(Ansa)
Venezia 2025
Marce indietro, delusioni e ritorni sulla retta via. Da Bellocchio a Ozon
Il regista italiano invece di un film ha realizzato una serie sull'arresto di Enzo Tortora. Kathryn Bigelow con “A House of Dynamite” resta fedele ai temi che le sono cari. Il potere, politico e militare, e i giocattoli che servono per conservarlo
Per Marco Bellocchio è l’ora delle marce indietro – diciamo pure “voltafaccia” – rispetto alla sua “bella gioventù”. A 25 anni aveva scritto e diretto “I pugni in tasca”: ritratto in nero, con carneficina, di una famiglia in una grande casa fuori Piacenza. Celebrato manifesto contro l’istituzione familiare. Nel 2021 ha girato “Marx può aspettare”: la famiglia Bellocchio riunita al ristorante per una ricorrenza, con i vestiti della festa e la bella tovaglia. Qua e là, il ricordo commosso di Camillo, fratello gemello del regista, morto suicida nel 1968.
E invece dei film, le serie. Bellocchio ne ha dedicata una – fuori concorso prodotta da Hbo, in Italia l’anno prossimo – all’arresto di Enzo Tortora e alla sua carcerazione iniziata il 17 giugno del 1983 (terminerà 13 mesi dopo, e nel 1987 il presentatore verrà assolto). Manette all’alba, nessuna spiegazione (quando verranno, saranno pochissimo convincenti). L’Italia stava a guardare, senza troppo scandalo. Forse con un certo gusto. “Portobello” era una trasmissione di strepitoso successo popolare. Non c’erano i social, ancora. Ma già c’era la maligna convinzione che se sei ricco e famoso devi avere qualcosa da nascondere – uno sporco segreto o qualche scheletro nell’armadio. Per aggravante, Enzo Tortora era più colto del medio presentatore italiano. Liberale dichiarato, lontano dalla Dc e dal Pci. La regista Kathryn Bigelow con lo sminatore di “The Hurt Locker” ha vinto nel 2009 due Oscar – e li teneva uno per mano come fossero pesi. “A House of Dynamite” resta fedele ai temi che le sono cari. Il potere, politico e militare, e i giocattoli che servono per conservarlo. Nel film vediamo una specie di aereo-pipistrello, deve essere uno stealth di nuovissima generazione, mentre vola verso il nemico: un missile nucleare – di ignota provenienza – lanciato verso Chicago. Non è chiaro a quale dei nemici dell’America vada imputato. Bisogna fare in fretta, capire e decidere. Un paio d’ore da “situation room”, concitate e confuse. Riusciranno a deviare il missile? E come dovrà agire il presidente americano quando non ci saranno più speranze.

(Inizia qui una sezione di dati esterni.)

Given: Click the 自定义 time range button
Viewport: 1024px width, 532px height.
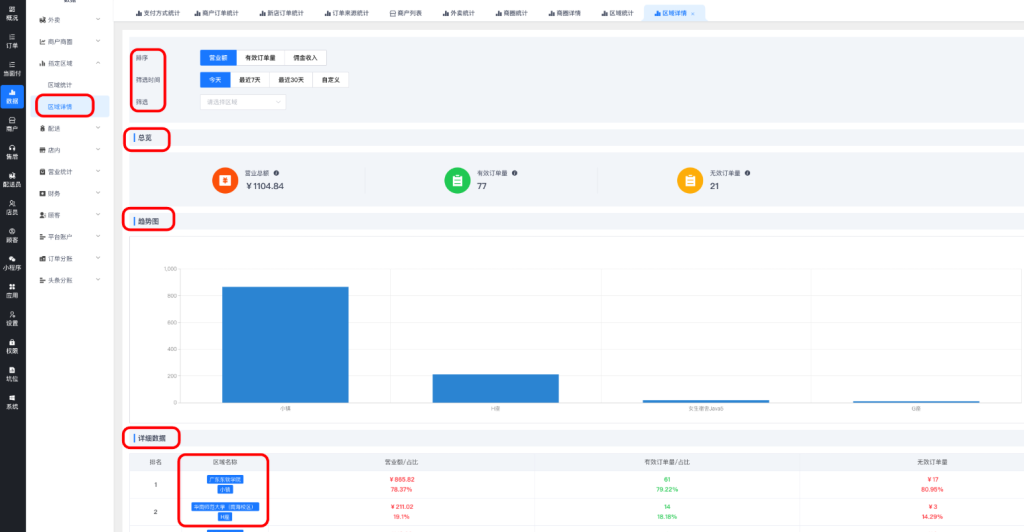Looking at the screenshot, I should coord(331,80).
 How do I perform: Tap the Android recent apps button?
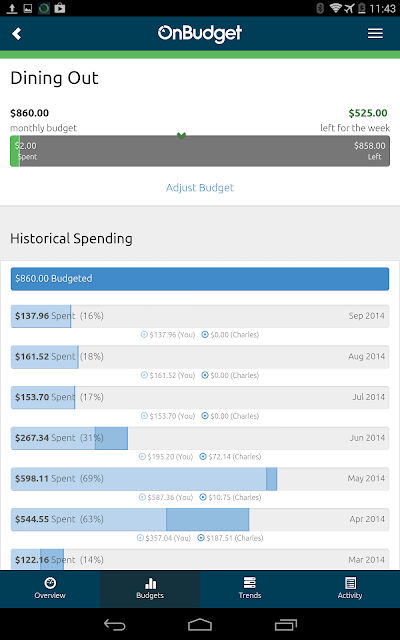pos(286,624)
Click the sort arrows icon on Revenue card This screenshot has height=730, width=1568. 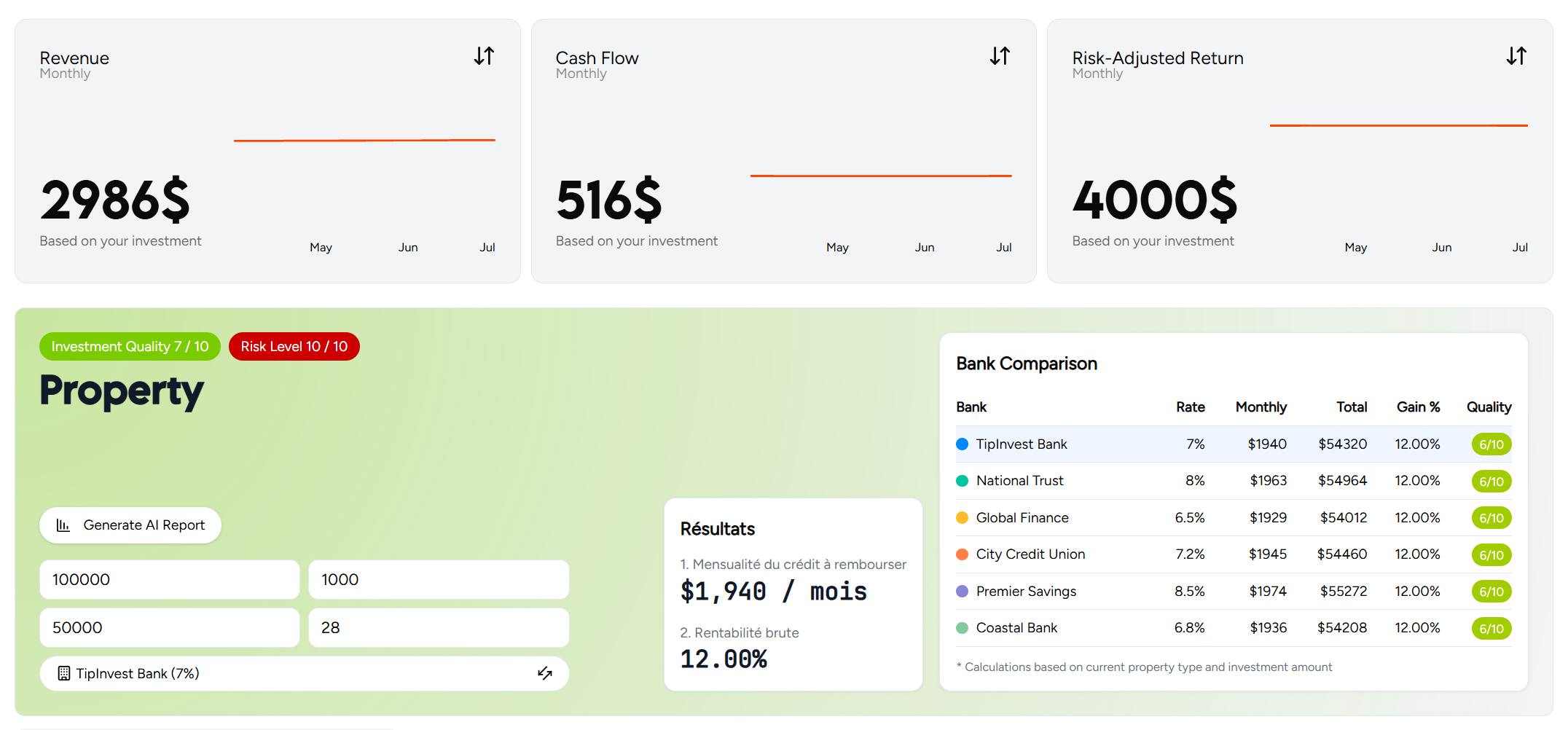pos(484,56)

Forse è stata la stagione di “Feud” diretta per la piattaforma Disney – “Capote Vs The Swans”, ovvero Truman Capote e le ricche signore di New York che gli raccontavano i pettegolezzi – a riportate Gus Van Sant sulla retta via della narrazione. E alla perfidia di quando dirigeva la giovane Nicole Kidman in “To Die For”. Fuori concorso, alla mostra, ha portato “Dead Man’s Wire”. Una tortura particolarmente feroce che con un cappio di fil di ferro lega il collo di un ostaggio al grilletto dell’arma di chi lo tiene prigioniero. Il figlio del proprietario della Meridian Mortgage è tenuto sotto tiro da Tony Kiritsis, che dalla banca medesima sostiene di essere stato truffato. Ora vuole 5 milioni di dollari, l’immunità, e anche le scuse. E’ accaduto a Indianapolis, nel 1977. Gus Van Sant ha lavorato su un copione – ottimo – di Austin Kolodney, e il meraviglioso attore Bill Skarsgård ha fatto un gran lavoro di precisione.

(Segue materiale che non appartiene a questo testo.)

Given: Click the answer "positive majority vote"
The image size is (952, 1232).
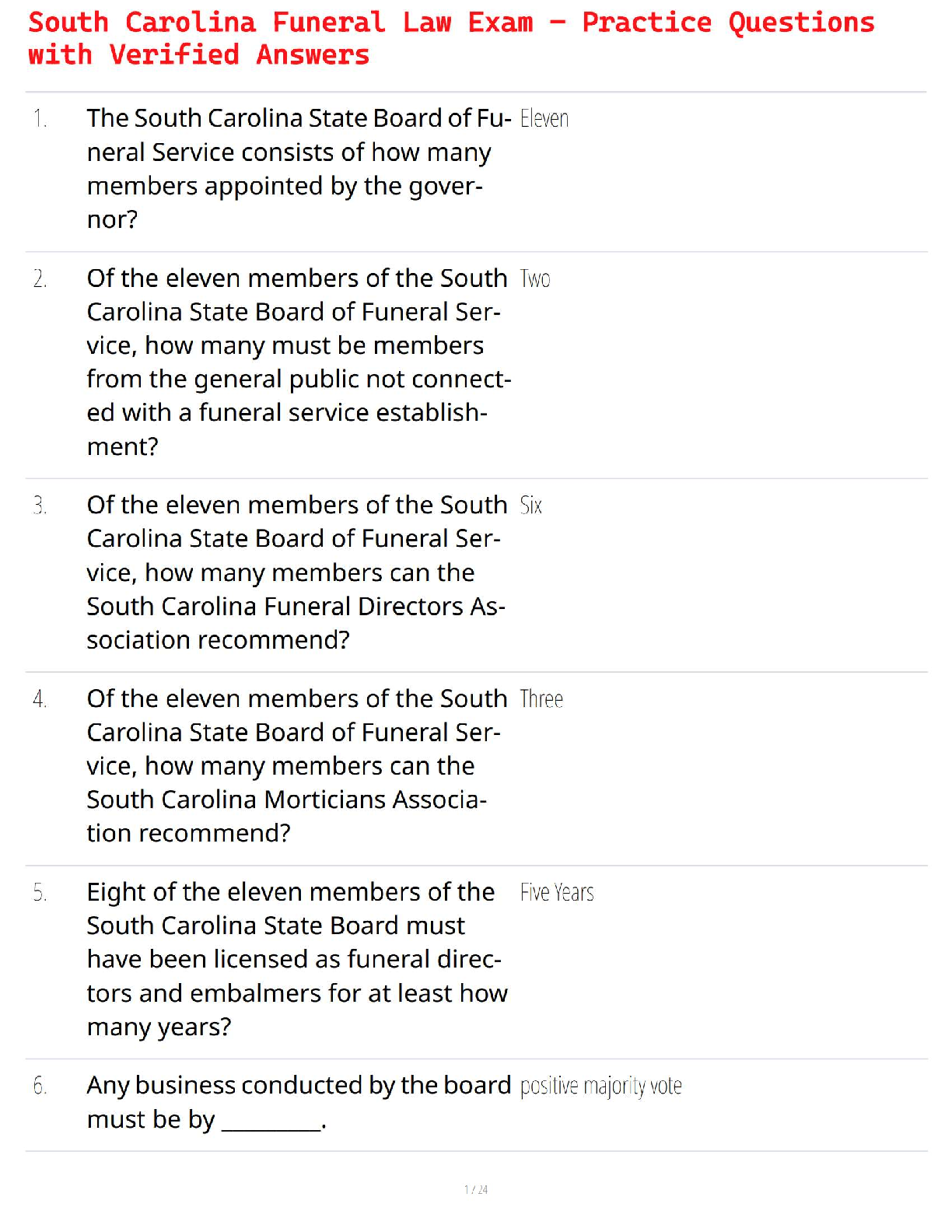Looking at the screenshot, I should tap(600, 1087).
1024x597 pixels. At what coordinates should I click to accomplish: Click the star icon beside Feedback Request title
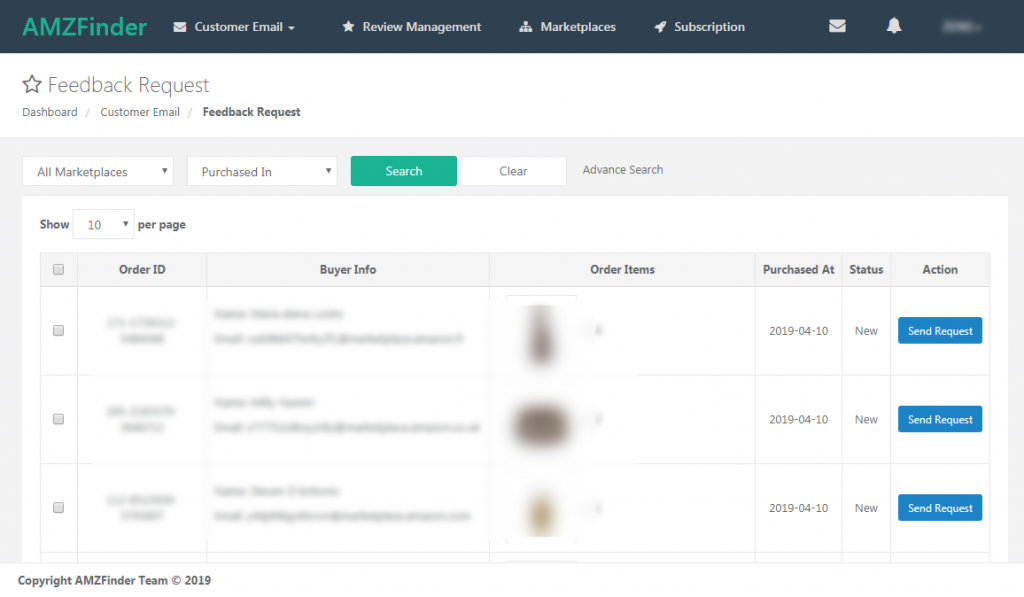[x=32, y=85]
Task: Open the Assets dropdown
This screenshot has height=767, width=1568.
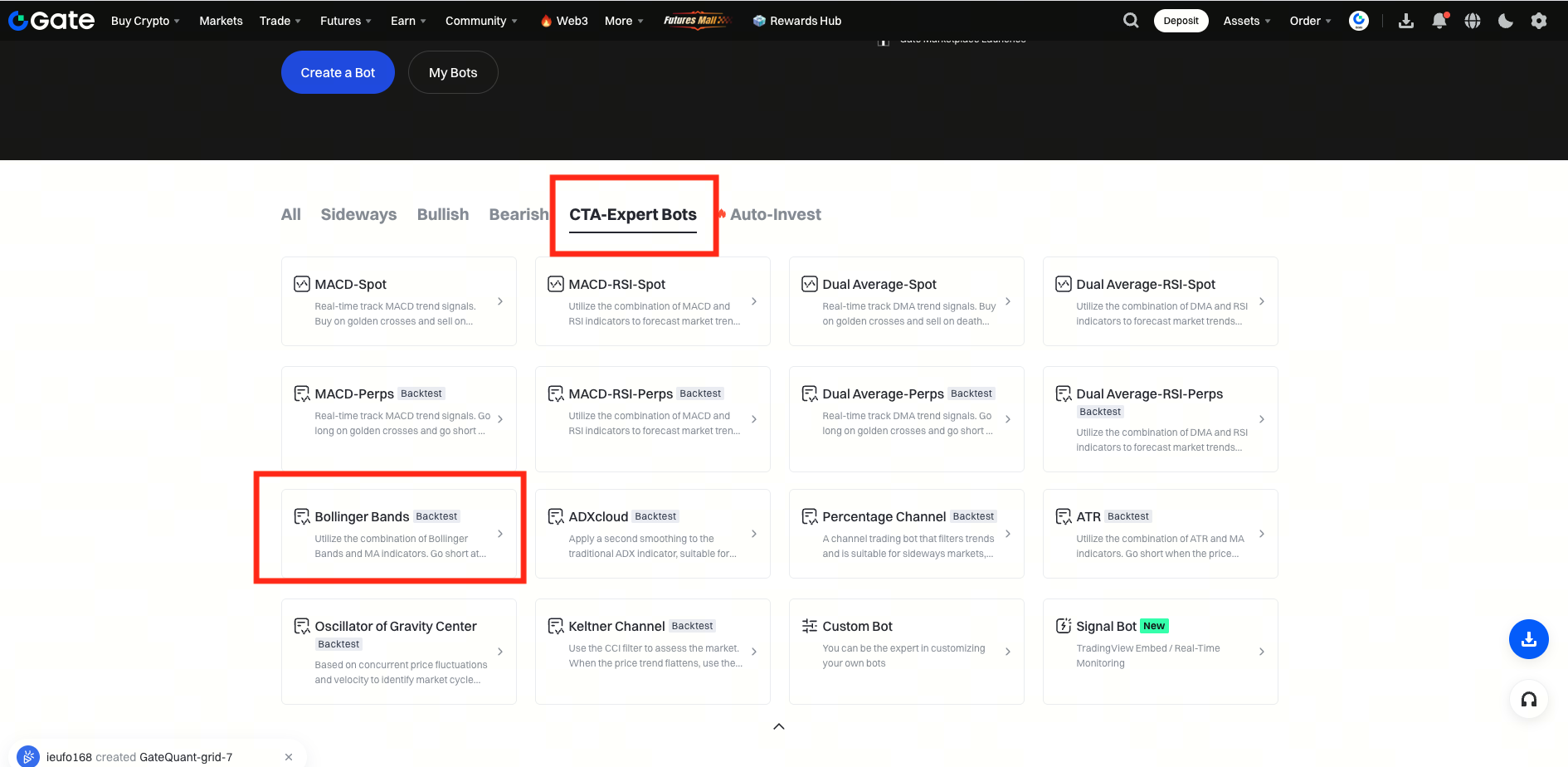Action: (1246, 21)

Delusione – ce ne sono anche quest’anno, a dispetto di una buona qualità media – per “L’étranger” di Albert Camus, nella versione di François Ozon. Suo padre era giudice istruttore ad Algeri, e il regista a differenza di molti francesi non rinnega le origini. Nel 1938, il giovane impiegato Meursault – Benjamin Voisin, era Lucien nelle “Illusioni perdute” di Xavier Giannoli – seppellisce la madre, va a letto con una segretaria e uccide un arabo. Inquadrato dal regista Ozon in bianco e nero, secondo l’iconografia gay: sdraiato sulla spiaggia, ascella in vista.